05:13:02 <b_jonas> whereas for system calls, the kernel actually has to distinguish between the three Linux syscall layers: 64-bit, x32 (deprecated, distinguished by a bit in the syscall number), 32-bit (distinguished by the userspace running 32-bit code); and I think BSD distinguishes between BSD syscalls and emulated Linux syscalls, though maybe those are the same syscalls with just a process-global setting or something
05:14:23 <b_jonas> "But you don't have a guarantee that no other system uses int $0x80" => real mode programs use it, sure, but emulating real mode programs needs a lot of custom support, both from the kernel side and from the userspace.
05:14:48 <b_jonas> but there aren't many protected mode supervisors, presumably Linux or whoever chose that interrupt number chose one that didn't clash with the other ones
05:16:03 <b_jonas> like, I've no idea what syscall interfaces Win16 and Win95 and WinNT and OS/2 and the two or three big DOS protected mode enchancers use, but Linus or whoever chose that syscall number probably knew about all that when they started to write x86_32 system-level code
05:16:56 <b_jonas> and if you want to emulate an operating system that is really uncooperative, then you need a full machine virtualizer anyway, and x86 has like three or four underlying mechanisms for that already
05:17:04 <shachaf> Windows doesn't have a stable ABI for this.

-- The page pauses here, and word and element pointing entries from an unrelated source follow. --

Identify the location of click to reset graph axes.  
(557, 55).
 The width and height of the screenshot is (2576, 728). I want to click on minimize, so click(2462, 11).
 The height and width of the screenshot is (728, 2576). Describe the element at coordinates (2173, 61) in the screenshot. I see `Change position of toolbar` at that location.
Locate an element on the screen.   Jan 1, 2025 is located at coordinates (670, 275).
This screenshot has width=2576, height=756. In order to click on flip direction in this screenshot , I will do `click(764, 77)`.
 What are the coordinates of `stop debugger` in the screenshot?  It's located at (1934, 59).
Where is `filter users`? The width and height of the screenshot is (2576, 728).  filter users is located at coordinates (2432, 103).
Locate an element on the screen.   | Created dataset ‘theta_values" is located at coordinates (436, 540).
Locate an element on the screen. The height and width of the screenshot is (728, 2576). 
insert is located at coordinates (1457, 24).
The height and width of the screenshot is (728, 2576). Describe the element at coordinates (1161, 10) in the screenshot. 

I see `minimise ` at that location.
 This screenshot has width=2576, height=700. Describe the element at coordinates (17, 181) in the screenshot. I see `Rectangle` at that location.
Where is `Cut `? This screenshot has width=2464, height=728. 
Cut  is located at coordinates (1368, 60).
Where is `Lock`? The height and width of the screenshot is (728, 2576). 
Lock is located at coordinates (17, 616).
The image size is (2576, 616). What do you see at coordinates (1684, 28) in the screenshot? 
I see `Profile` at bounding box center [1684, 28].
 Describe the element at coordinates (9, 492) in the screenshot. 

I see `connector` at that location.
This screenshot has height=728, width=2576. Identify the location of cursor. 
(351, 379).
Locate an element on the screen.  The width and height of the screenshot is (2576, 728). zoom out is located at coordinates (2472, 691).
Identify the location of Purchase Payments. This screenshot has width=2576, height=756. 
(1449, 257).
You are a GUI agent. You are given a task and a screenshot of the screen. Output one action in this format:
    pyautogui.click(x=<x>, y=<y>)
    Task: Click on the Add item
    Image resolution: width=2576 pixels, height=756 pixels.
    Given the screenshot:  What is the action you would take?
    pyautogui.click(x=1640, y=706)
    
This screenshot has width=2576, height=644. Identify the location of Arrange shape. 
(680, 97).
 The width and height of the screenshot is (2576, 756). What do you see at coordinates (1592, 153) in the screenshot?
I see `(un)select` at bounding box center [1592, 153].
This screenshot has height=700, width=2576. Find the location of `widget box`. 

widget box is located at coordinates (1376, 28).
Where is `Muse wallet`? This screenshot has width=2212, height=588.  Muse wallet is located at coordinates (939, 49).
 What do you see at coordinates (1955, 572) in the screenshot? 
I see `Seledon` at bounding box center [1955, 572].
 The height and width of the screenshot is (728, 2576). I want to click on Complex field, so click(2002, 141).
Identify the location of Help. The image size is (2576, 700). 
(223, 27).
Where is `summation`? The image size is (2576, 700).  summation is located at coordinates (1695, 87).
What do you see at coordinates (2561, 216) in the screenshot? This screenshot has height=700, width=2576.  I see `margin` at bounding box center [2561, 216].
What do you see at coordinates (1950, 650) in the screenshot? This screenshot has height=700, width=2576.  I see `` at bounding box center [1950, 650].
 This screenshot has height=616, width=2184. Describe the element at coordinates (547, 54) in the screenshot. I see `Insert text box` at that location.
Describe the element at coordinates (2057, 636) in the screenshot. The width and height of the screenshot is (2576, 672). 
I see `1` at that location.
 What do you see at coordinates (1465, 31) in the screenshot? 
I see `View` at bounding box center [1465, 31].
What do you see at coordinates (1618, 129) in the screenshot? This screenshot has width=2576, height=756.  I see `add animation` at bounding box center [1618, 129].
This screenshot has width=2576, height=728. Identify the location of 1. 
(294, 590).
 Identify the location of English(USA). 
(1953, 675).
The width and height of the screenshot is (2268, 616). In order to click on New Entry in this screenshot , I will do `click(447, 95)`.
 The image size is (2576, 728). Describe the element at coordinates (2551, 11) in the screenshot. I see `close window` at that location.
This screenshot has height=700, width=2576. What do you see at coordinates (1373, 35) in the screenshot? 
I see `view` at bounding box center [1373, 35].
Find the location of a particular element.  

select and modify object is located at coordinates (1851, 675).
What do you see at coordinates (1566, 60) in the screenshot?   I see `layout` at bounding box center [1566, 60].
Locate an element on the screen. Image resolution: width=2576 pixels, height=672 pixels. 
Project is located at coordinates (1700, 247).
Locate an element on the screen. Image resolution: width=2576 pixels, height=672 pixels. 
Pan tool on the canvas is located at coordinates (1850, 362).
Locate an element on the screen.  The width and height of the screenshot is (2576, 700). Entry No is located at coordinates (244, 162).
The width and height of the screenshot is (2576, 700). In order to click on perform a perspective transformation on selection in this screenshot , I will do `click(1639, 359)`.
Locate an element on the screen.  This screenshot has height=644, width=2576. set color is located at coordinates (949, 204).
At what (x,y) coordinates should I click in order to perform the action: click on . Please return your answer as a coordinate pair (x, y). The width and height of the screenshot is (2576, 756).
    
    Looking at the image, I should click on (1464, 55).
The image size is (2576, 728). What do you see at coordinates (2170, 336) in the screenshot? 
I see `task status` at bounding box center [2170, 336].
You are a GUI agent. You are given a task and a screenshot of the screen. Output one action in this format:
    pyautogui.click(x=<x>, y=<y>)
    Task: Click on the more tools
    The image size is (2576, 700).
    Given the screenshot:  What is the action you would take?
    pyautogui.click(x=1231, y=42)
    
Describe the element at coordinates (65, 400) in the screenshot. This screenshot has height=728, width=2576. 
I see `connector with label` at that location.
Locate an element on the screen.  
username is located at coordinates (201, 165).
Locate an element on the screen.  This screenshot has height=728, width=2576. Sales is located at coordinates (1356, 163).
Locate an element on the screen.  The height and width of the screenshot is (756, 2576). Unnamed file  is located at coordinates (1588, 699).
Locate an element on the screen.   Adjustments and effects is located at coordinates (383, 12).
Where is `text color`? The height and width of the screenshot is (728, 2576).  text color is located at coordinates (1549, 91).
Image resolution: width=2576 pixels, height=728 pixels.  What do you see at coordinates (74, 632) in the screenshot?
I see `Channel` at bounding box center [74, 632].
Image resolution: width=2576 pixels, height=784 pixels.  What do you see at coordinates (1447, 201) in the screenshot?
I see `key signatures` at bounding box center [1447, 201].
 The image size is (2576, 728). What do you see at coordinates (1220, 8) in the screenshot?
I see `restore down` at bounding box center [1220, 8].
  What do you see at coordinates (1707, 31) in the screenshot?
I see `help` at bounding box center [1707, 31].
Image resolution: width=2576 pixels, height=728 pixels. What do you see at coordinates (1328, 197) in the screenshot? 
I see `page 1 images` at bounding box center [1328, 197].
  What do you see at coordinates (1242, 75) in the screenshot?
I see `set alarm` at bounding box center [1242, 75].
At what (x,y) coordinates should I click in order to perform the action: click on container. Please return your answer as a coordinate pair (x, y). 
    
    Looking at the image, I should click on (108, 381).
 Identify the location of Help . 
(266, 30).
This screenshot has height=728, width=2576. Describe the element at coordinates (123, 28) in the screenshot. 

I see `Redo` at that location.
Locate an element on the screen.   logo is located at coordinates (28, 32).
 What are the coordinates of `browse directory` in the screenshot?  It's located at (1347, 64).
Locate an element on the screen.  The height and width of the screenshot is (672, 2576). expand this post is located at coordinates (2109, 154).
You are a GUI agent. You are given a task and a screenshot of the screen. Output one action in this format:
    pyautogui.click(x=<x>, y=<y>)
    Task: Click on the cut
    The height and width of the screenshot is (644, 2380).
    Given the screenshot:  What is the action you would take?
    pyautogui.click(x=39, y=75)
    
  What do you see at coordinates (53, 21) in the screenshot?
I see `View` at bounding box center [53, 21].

05:17:07 <b_jonas> although now that I think of it
05:17:26 <b_jonas> how does UML work?
05:17:35 <b_jonas> like how does it handle system calls from the processes it runs?
05:17:44 <b_jonas> user-mode linux, the one that HackEso uses
05:17:48 <b_jonas> `ping
05:17:49 <shachaf> I think it uses ptrace.
05:17:50 <HackEso> pong
05:17:51 <b_jonas> he's here
05:18:02 <shachaf> PTRACE_SYSEMU lets you handle system calls yourself.
05:18:20 <shachaf> Ah, `man ptrace` mentions that that's what it's for.
05:18:50 <b_jonas> that sounds rather impractical. I imagine the details get messy
05:20:22 <b_jonas> ah well, I consider myself a user-mode programmer, I don't want to get into the details of system programming
05:22:31 <b_jonas> of course I'm willing to do messy stuff in user space instead
05:23:52 <int-e> almost any use of ptrace gets messy :)
05:24:24 <b_jonas> esoteric stuff too
05:24:29 <b_jonas> int-e: yes
05:24:32 <shachaf> I just measured out of curiosity and `perf trace` is way way faster than strace.
05:24:44 <shachaf> Sometimes it drops events, but maybe that's that's what you want.
05:24:52 <shachaf> Too bad it needs a lot more permission.
05:25:05 <shachaf> (It looks like it needs the same permissions to trace a child as to trace the entire system.)